Cron Last Sunday is the solution for those picky admins that always wanted to run a task the third Thursday of the Month, or maybe the first Monday, whatever.
Read a short intro at my blog.
Copy run-if-today to ~/bin for private use:
cp -av run-if-today ~/bin/
Or /usr/local/bin/ for use by all system users:
cp -av run-if-today /usr/local/bin/
Since you're filtering by day of the week on cron you can just check for ocurrence on the script. For example:
30 6 * * 6 root run-if-today 1 && /root/myfirstsaturdaybackup.sh
This checks for the first Saturday of the month.
The script is also capable of checking day of the week in case you need to use it outside cron. See next section.
run-if-today actually accepts two parameters, nth-day and day-of-week:
run-if-today 1 Sat # Checks for the first Saturday of the month
run-if-today 3 Mon # 3rd Monday
Keep in mind the day of week must have 3 letters starting with a capital letter. Check "date +%a" for today.

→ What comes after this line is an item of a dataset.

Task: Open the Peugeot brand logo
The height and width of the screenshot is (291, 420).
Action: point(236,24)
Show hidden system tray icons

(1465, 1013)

Sun, Mon, Tue, Wed, Thu, Fri, Sat
Using this is rather simple, the script "run-if-today" evaluates its parameters and returns true or false 'a la bash' i.e. 0 or 1, then with the && operator we use it to execute tasks with cron, like this:
30 6 * * 6 root run-if-today 1 Sat && /root/myfirstsaturdaybackup.sh
If run-if-today returns 1 (false in Bash) then the && (and) will stop the operation and nothing happens.